Archive Data

On this page

Overview
Cluster Requirements
Required Permissions
How Atlas Archives Data
Atlas Data Federation for Online Archive
Limitations
Viewing the Online Archive
Querying the Online Archive
Managing Query Limits for Online Archive
Editing Online Archives
Deleting Online Archives
Online Archive Costs
Manage Your Online Archive

Important

Feature unavailable in Flex Clusters and Serverless Instances

Flex clusters and Serverless instances don't support this feature at this time. To learn more, see Atlas Flex Limitations and Serverless Instance Limitations.

Overview

Atlas moves infrequently accessed data from your Atlas cluster to a MongoDB-managed read-only Federated Database Instance on a cloud object storage. Once Atlas archives the data, you have a unified view of your Atlas and Online Archive data through a read-only federated database instance.

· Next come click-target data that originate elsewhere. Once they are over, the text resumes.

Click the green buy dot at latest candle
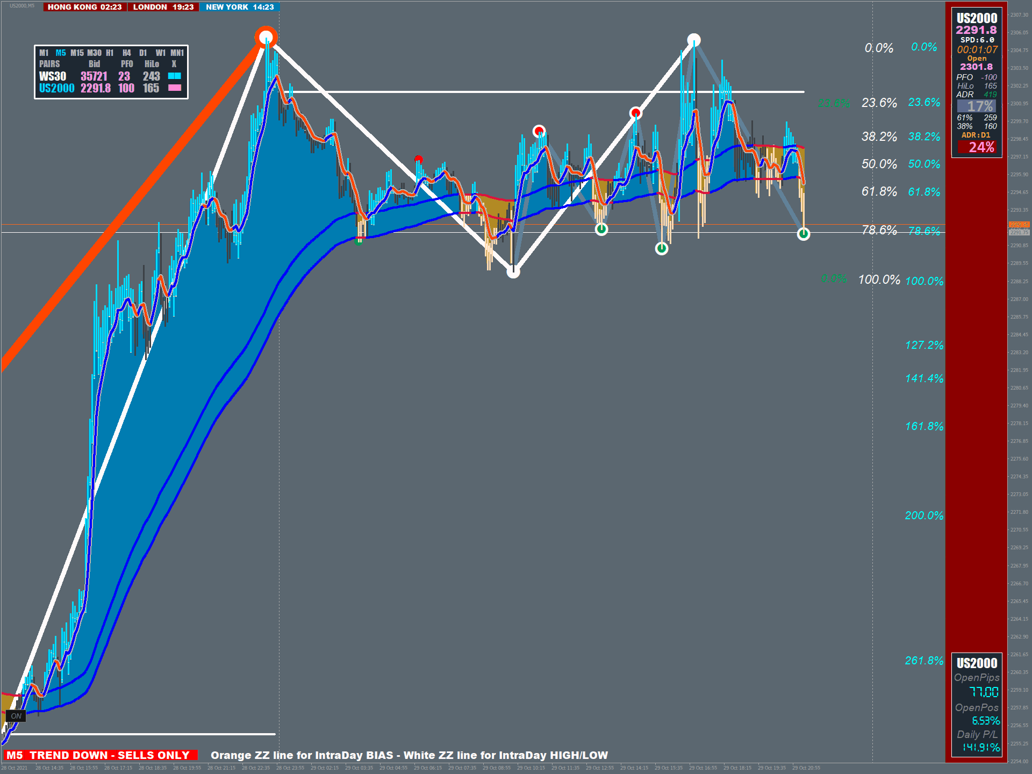The image size is (1032, 774). (803, 234)
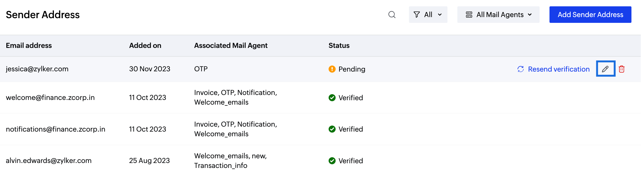This screenshot has height=174, width=643.
Task: Open the All status filter dropdown
Action: (428, 15)
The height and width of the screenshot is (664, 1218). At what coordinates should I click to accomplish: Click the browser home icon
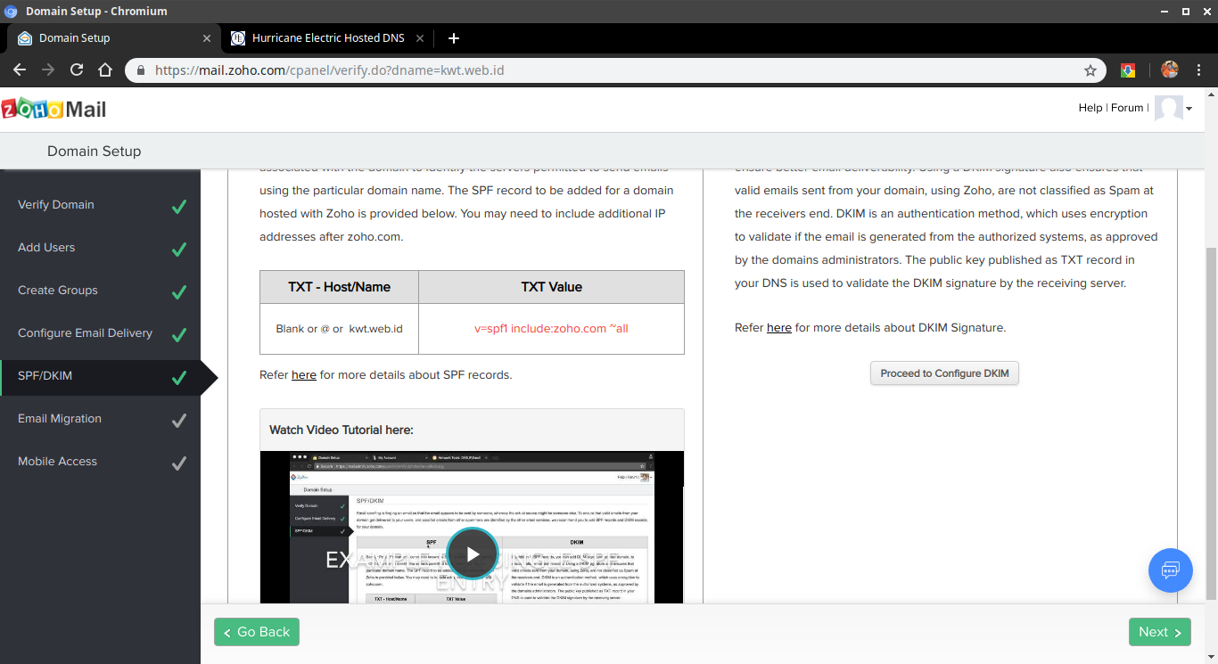[105, 70]

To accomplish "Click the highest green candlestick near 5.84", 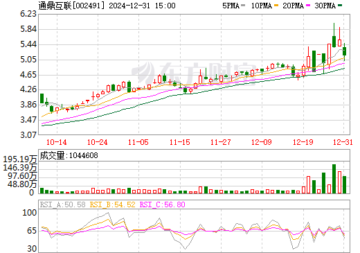I will pyautogui.click(x=334, y=42).
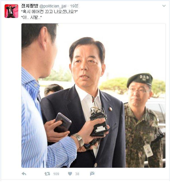
Task: Open the attached photo in the tweet
Action: click(93, 96)
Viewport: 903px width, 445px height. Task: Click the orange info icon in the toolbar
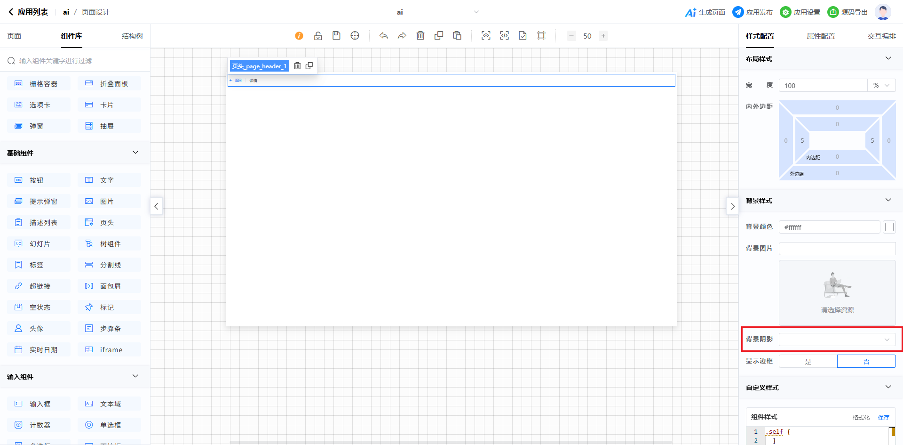click(299, 36)
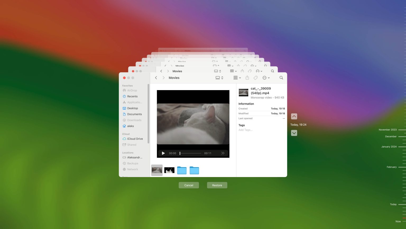Select Recents in the Favorites sidebar
Screen dimensions: 406x229
point(132,96)
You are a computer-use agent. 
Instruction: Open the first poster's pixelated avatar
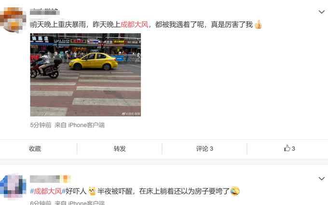[13, 20]
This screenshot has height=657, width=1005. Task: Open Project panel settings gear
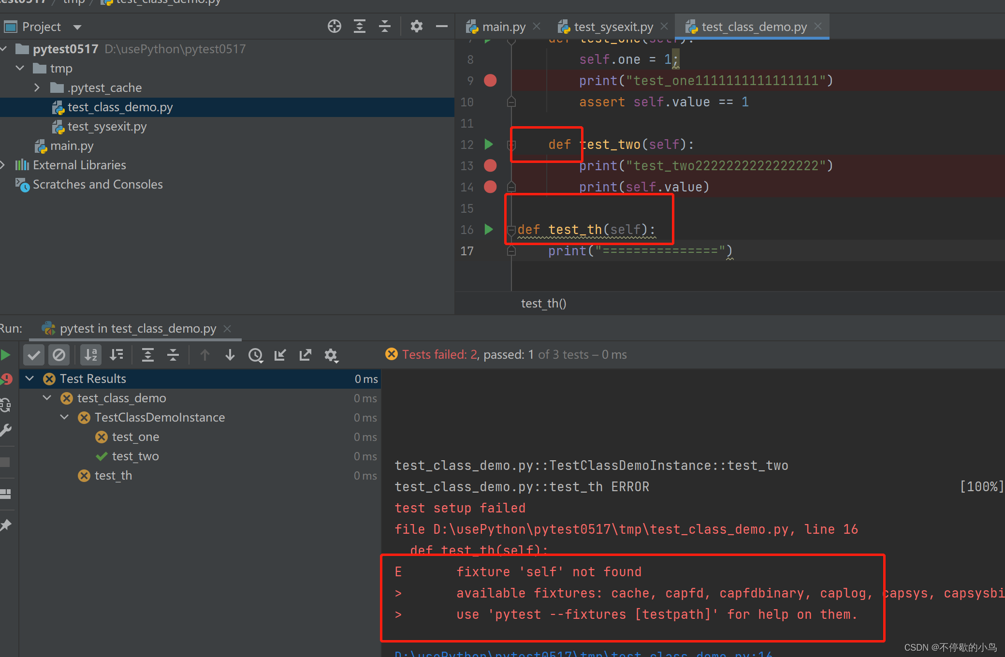(416, 27)
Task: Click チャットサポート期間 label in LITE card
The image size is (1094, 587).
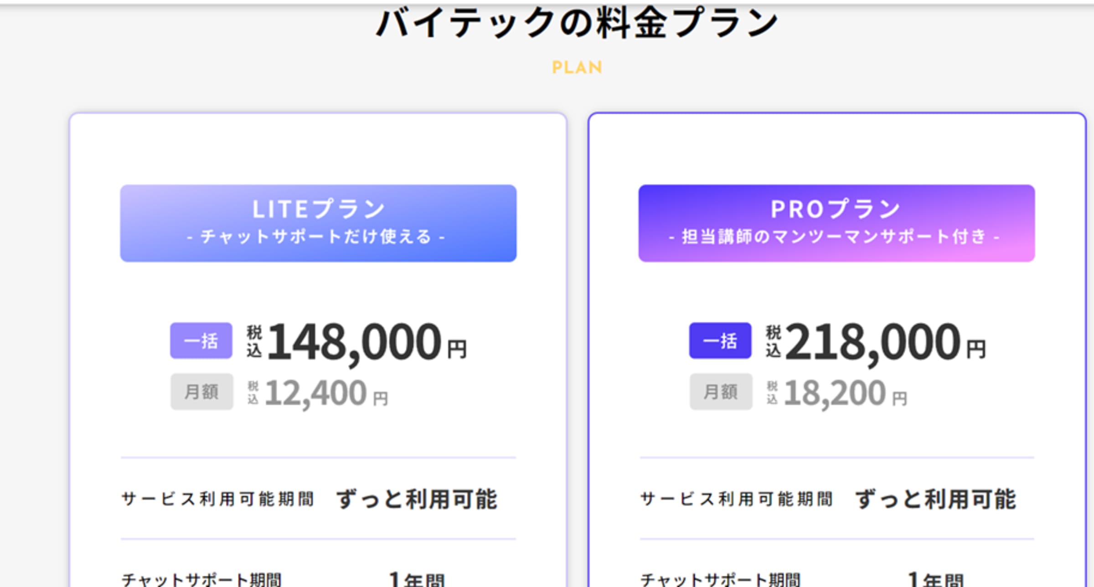Action: [x=201, y=580]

Atlas archives data based on the criteria you specify in an archiving rule. The criteria vary based on the type of collection you want to archive:

For standard collections, the criteria can be one of the following:

A combination of a date field to archive data and number of days to keep data on the Atlas cluster. When the current date exceeds the value of the specified date field, Atlas subtracts the number of days from the current time and then archives data after the time.
A custom query. Atlas runs the query specified in the archiving rule to select the documents to archive.

For time series collections, the criteria is a combination of a time field and number of days to keep data on the Atlas cluster. When the current time exceeds the value of the specified time field, Atlas subtracts the number of days from the current time and then archives data after that many days, hours, and minutes.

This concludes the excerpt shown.